In cybersecurity, GPT-5.3-Codex is the first model classified as "High capability" under OpenAI's Preparedness Framework for cybersecurity tasks and the first directly trained to identify software vulnerabilities. Despite lacking definitive evidence of end-to-end cyberattack automation, OpenAI employs a comprehensive safety stack including training, automated monitoring, trusted access, and enforcement pipelines. They are launching "Trusted Access for Cyber," expanding "Aardvark" (a security research agent), partnering with open-source maintainers for codebase scanning (e.g., Next.js), and committing $10M in API credits through their Cybersecurity Grant Program to accelerate cyber defense research, particularly for open-source software and critical infrastructure.
GPT-5.3-Codex is available to paid ChatGPT users across the Codex app, CLI, IDE extension, and web interfaces, with API access planned soon. Its infrastructure and inference stack improvements enable the 25% faster operation for Codex users. The model was co-designed for, trained with, and served on NVIDIA GB200 NVL72 systems. This release marks a step towards a single, general-purpose agent capable of reasoning, building, and executing across the full spectrum of real-world technical work.
The appendix provides detailed benchmark results:
- SWE-Bench Pro (Public): GPT-5.3-Codex (xhigh) 56.8%, GPT-5.2-Codex (xhigh) 56.4%, GPT-5.2 (xhigh) 55.6%.

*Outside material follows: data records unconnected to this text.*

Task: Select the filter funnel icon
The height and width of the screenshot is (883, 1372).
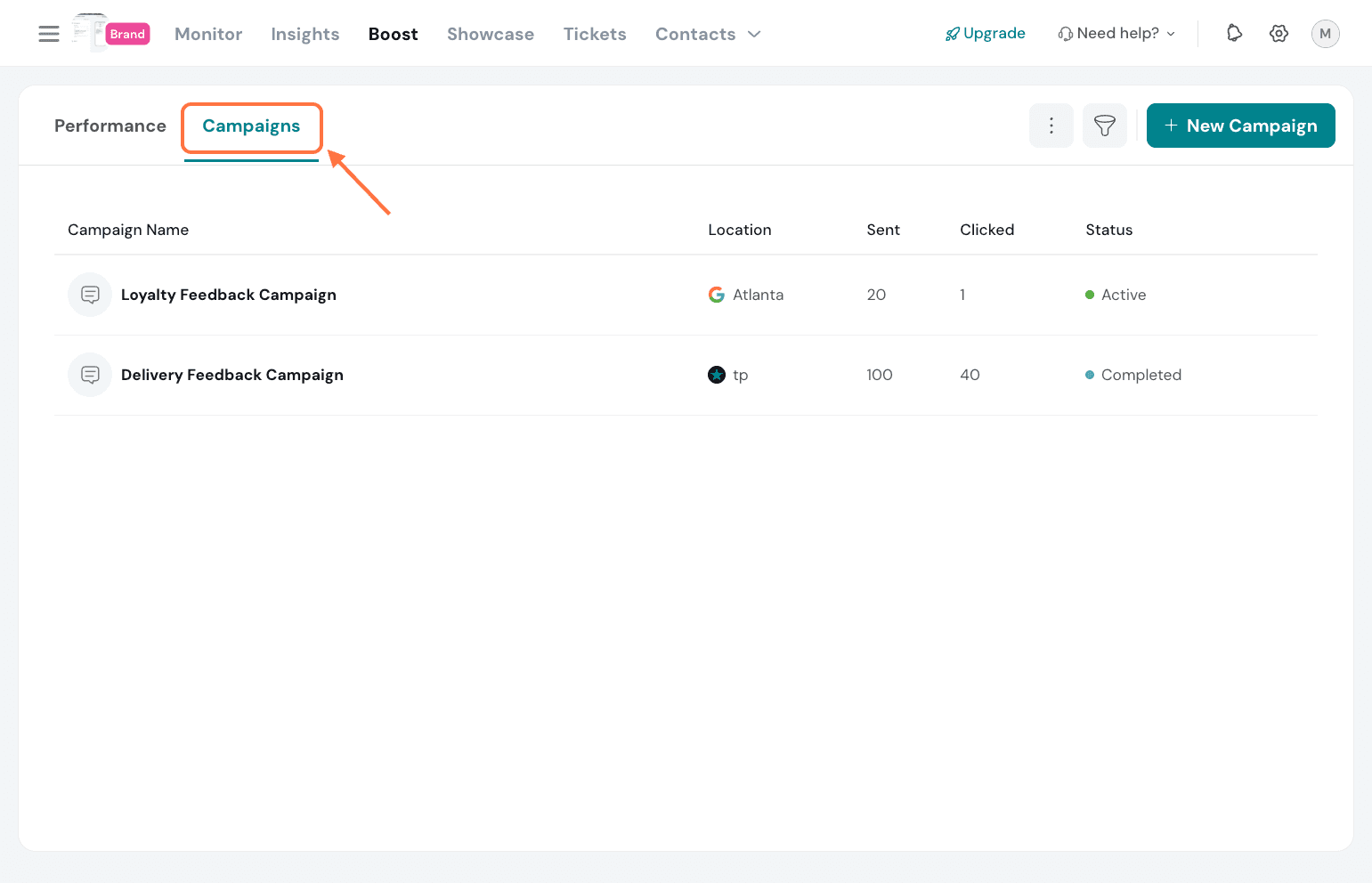Action: [x=1104, y=126]
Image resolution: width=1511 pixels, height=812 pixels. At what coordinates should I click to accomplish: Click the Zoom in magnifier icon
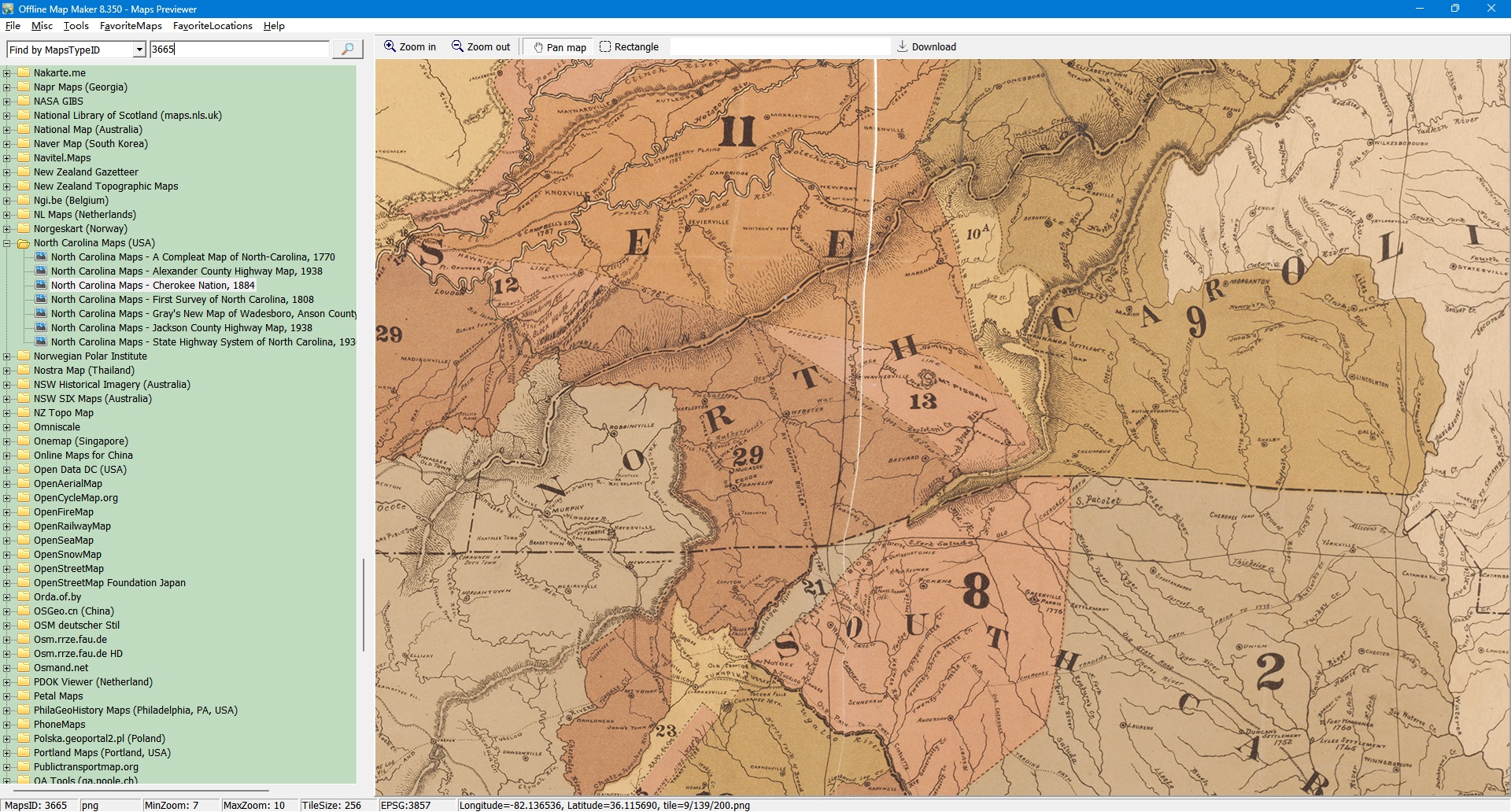(x=390, y=46)
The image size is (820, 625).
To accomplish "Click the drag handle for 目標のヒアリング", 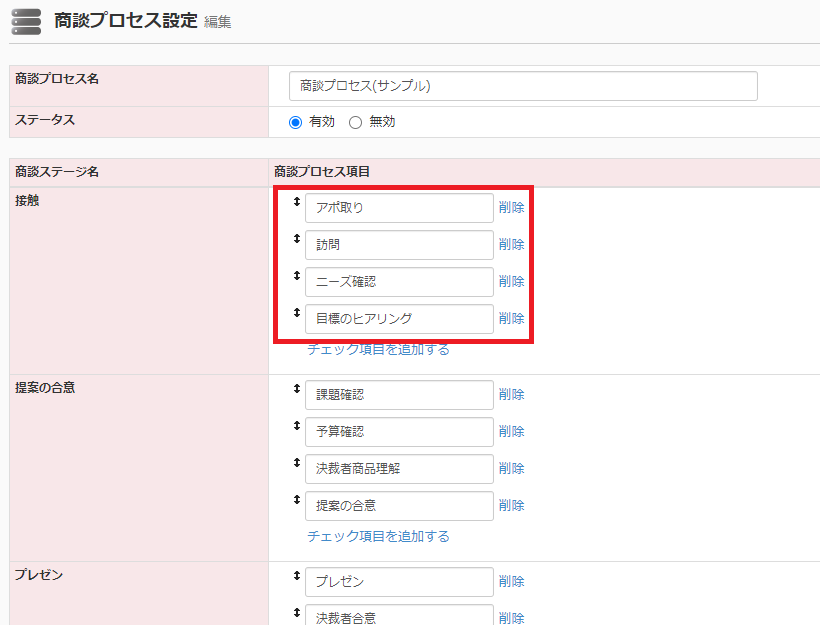I will (x=296, y=313).
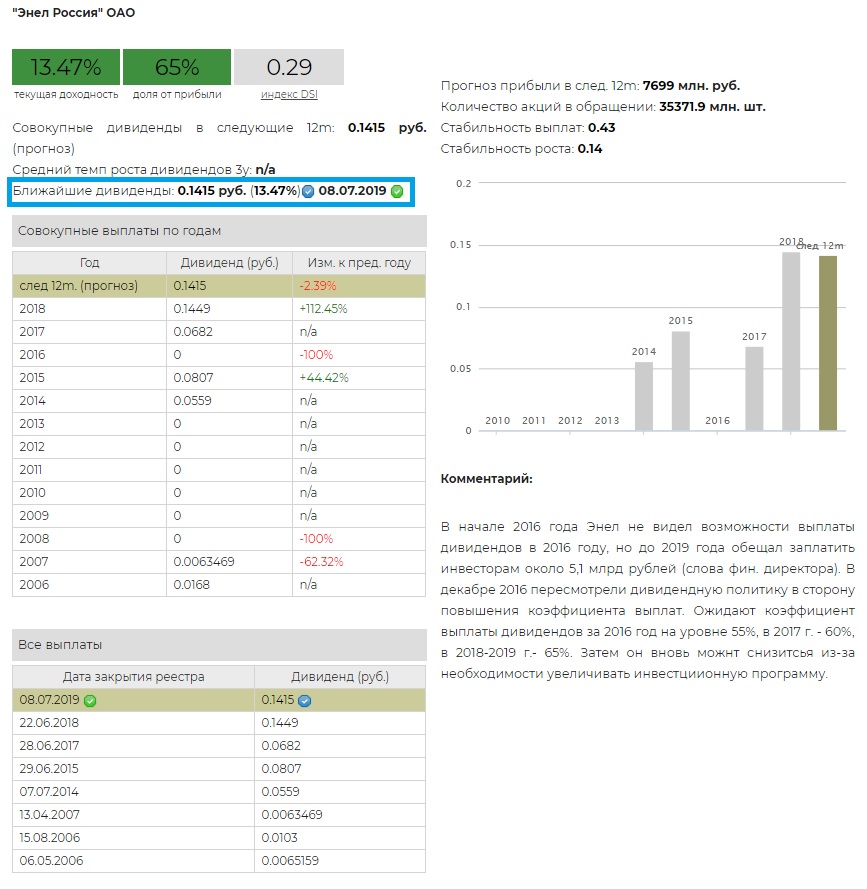
Task: Click the 2018 bar in the dividend chart
Action: click(x=791, y=340)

- Terminal-Bench 2.0: GPT-5.3-Codex (xhigh) 77.3%, GPT-5.2-Codex (xhigh) 64.0%, GPT-5.2 (xhigh) 62.2%.
- OSWorld-Verified: GPT-5.3-Codex (xhigh) 64.7%, GPT-5.2-Codex (xhigh) 38.2%, GPT-5.2 (xhigh) 37.9%.
- GDPval (wins or ties): GPT-5.3-Codex (xhigh) 70.9%, GPT-5.2 (high) 70.9%.
- Cybersecurity Capture The Flag Challenges: GPT-5.3-Codex (xhigh) 77.6%, GPT-5.2-Codex (xhigh) 67.4%, GPT-5.2 (xhigh) 67.7%.
- SWE-Lancer IC Diamond: GPT-5.3-Codex (xhigh) 81.4%, GPT-5.2-Codex (xhigh) 76.0%, GPT-5.2 (xhigh) 74.6%.